Renters left behind by attempts to fix the housing crisis

Apr 01, 2015 9:44 AM

Serial renter and Splittable contributor Tom Bowers explains what motivated him to make renting better.

I am, among many things, a member of generation rent. With my A levels burning a hole in my back pocket I took the logical step out of my family home on the outskirts of Liverpool and took up residence at university. I moved into a three-storey halls of residence, which was heated by a gas oil burner that made all of my belongings smell of paraffin. "All your clothes stink", my mum would say whenever I came home, "even your laptop smells".  I took no notice; all I could smell was freedom. 
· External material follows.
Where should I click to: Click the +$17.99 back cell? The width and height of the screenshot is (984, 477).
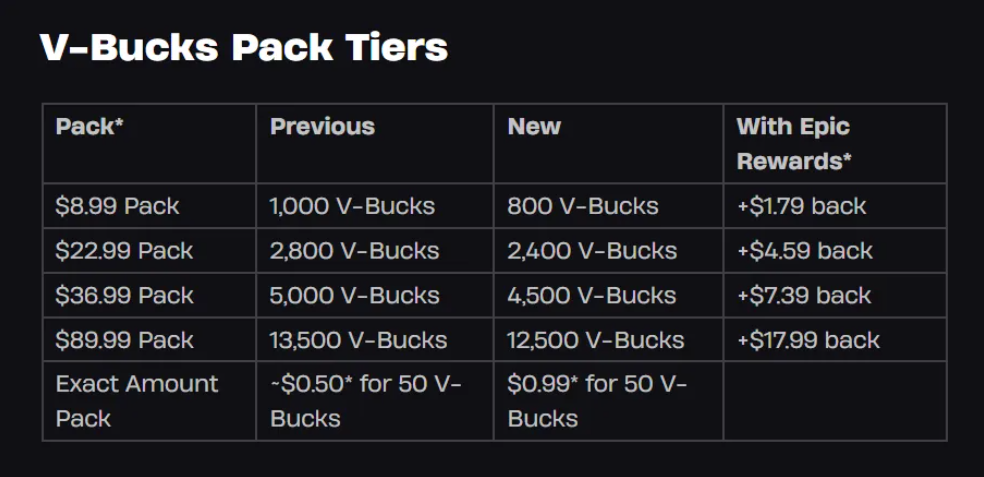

Once I made it to second year I was booted off campus and told to find my own accommodation. With no education as to how to do this I found safety in numbers in an eight-bedroom house close to the university with a toilet in the living room. A quite unique addition to any living room that we made strict rules about how and when to use.

We had no idea what we were walking into, all we wanted as a roof above our heads and Sky Sports. What we ended up with was a poorly refurbished terrace house with mushrooms growing through the bath plug, rats in the kitchen and a glass plate in the ceiling which sporadically decided to come loose from the attic and fall down three flights of stairs. "Was anyone injured?" My landlord asked when I rang him to complain. I replied that luckily we had all been in our rooms at the time, and the phone went dead.

Now, I’m not here to shirk all of the blame for this: eight 20 year old lads living under the same roof and learning how to clean up after themselves for the first time in their lives is not going to go seamlessly. After we moved out, the whole house was gutted and refurbished – this was not surprising to any of us.

So now I’m older and wiser, I’ve lived in different parts of the country and run up against the same problems time and time again. Rogue landlords, poor property management and a system that works against renters rather than for them. We’re not seen as tenants, we’re seen as cash cows.

There are 11 million people in the UK who now rent, half of them under the age of 34. This wouldn’t be such a bad thing if there were sufficient protections for tenants. What’s being done about it? In short, not a lot. The 2015 spring budget was an opportunity for George Osborne to show support for renters, but he didn't take it.

Instead he chose to expand the Help to Buy scheme to allow more people to get a foot on the housing ladder. Fair enough, but the vast majority of renters who have no hope of being able to afford a deposit anytime soon are left stood wondering, when is it our turn?

What Osborne did offer was more lenience for those wishing to sub-let their rented accommodation on a short term basis - great for those struggling with irregular incomes or looking to get in on the AirBnB boom. It does little else to ease the worries of other renters across the country.

The root problem still isn’t being addressed; there aren’t enough houses across the UK to go around. Help to Buy pushes up demand and in turn prices soar higher, leaving more people stranded on the rental market being screwed by landlords who take what they can get out of a desperate market because they’re allowed to do so. Renters are continuingly being left to grin and bear it as the situation becomes worse.